この記事によると、旅程を組むにはあたって、その人のGmailを参照しているとのことです。機械的に抽出しているだけであり、内容まで見ているわけではないというのは、理屈ではわかっていますが、何となく不安にさせられなくもありません。
この記事の中でも触れられているGoogle Mapsの「タイムライン」という機能を利用すると、スマホのユーザーがどこに立ち寄ってきたかということも記録として残るようです。そんな機能あったのか、ちょっと怖いかも、と思って自分のiPhoneをチェックしてみたところ、タイムラインには何も表示されませんでした。注釈として、バックグランドでの現在地へのアクセスを許可しないとタイムラインが適切に機能しません、ということが書かれていました。位置情報を「常に使用」としているとバッテリーの減りが速いのではないかと思ってこの機能をオフにしていただけで、プライバシーの面で考慮していたわけではなかったのですが、結果オーライといったところでしょうか。
おそらく他にもこのようなことは様々なスマホアプリであるのではないかと思います。GoogleやAppleが提供しているサービスはクラウドサービスそのものであり、クラウドということはユーザーがアクセスすることによってなんらかのデータの痕跡を残すものです。その対価として、様々な利便性を享受していると言えるわけですので、プライバシーやセキュリティが気になるのであれば、設定によってデータが残ることを最小限にする、あるいはアプリを使わない、という選択をするしかないでしょう。
次元は異なりますが、企業が利用するクラウドサービスも同じことが言えます。いま、グローバルレベルで広く企業にクラウド環境を提供しているのは、Amazon、Google、Microsoft、IBMの4社であるとされています。この4社の間でもデータの利用についての規約はそれぞれ異なります。
私の勤務するIBMのクラウド、その中でも代表的なサービスとして存在するWatsonは多くのお客様に関心をいただいています。私がお客様にご紹介するときにご説明していることとして、お客様がWatsonを利用する際のデータに対してIBMがアクセスすることは決してありません、というものがあります。これは規約にきちんと明示されており、安心して利用いただくためにお話をしています。

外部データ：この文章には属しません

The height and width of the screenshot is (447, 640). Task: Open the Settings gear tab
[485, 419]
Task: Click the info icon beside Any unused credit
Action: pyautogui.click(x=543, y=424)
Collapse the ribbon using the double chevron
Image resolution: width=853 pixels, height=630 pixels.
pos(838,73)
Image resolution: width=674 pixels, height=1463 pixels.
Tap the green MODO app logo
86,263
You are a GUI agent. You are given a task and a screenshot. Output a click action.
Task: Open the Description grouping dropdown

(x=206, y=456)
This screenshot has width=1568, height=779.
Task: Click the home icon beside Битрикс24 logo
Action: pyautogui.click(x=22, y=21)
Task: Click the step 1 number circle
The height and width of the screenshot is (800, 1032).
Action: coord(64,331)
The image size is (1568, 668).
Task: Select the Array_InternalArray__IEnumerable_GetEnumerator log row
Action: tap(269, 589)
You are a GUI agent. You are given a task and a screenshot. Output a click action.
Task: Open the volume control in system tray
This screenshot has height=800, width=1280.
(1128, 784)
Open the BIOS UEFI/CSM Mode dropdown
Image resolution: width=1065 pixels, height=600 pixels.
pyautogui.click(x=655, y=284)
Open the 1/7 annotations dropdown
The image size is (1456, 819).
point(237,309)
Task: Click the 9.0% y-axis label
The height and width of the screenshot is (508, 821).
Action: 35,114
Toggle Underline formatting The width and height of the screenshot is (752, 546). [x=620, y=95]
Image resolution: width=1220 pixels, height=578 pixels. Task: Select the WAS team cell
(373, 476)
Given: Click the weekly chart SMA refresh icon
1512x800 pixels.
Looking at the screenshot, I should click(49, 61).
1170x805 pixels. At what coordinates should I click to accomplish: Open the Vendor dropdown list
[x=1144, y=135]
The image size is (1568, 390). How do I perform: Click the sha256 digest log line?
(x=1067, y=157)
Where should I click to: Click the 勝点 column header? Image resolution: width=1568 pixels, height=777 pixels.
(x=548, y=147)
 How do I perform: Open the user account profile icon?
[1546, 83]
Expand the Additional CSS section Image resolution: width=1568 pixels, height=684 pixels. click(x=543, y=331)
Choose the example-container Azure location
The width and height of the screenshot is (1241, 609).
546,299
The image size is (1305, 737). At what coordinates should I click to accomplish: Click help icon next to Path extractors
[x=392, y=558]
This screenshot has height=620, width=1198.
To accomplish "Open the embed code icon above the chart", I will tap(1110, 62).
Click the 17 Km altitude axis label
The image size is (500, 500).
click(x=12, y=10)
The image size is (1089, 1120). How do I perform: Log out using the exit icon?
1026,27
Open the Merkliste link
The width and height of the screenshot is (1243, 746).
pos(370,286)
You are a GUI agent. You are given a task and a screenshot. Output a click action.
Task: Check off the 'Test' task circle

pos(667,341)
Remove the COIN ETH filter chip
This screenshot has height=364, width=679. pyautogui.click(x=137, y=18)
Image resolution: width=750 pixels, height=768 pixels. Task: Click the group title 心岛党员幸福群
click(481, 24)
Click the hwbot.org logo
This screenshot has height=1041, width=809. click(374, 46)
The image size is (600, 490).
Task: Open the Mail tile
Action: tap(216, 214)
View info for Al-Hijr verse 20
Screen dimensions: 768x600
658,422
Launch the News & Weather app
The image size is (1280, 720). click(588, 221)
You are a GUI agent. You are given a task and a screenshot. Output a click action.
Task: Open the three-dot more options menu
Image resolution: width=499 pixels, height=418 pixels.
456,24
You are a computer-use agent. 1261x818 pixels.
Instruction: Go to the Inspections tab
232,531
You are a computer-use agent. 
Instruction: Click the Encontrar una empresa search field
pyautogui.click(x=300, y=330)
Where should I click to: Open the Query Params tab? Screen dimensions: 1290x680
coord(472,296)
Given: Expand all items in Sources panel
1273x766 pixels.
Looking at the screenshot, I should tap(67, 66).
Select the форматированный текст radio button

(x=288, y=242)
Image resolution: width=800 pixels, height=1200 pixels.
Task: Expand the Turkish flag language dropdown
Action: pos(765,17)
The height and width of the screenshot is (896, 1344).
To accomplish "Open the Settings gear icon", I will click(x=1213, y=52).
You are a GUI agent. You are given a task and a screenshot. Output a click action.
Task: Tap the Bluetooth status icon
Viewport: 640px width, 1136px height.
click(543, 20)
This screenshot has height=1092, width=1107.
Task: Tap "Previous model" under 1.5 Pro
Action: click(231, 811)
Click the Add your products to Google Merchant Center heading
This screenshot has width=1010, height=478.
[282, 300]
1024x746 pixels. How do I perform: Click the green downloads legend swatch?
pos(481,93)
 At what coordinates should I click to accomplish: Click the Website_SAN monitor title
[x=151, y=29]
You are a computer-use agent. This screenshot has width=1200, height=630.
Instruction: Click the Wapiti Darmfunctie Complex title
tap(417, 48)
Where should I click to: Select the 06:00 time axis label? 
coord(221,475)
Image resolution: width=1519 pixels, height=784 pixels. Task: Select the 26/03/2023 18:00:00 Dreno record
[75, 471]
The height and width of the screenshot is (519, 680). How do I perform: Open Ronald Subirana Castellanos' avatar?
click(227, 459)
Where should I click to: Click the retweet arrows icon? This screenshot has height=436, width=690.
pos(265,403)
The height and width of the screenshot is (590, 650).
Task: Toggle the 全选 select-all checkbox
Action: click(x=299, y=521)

他社ではどうか、ということは私の立場から述べるのは適切ではないので差し控えますが、サービスによって様々な規約が存在するようです。クラウドサービスを利用する際には、そのサービスのデータの取り扱い規定がどうなっているかを、きちんと確認することをお勧めします。納得した上で、企業価値の向上に結びつくようなクラウドサービスの活用を実現いただければと思います。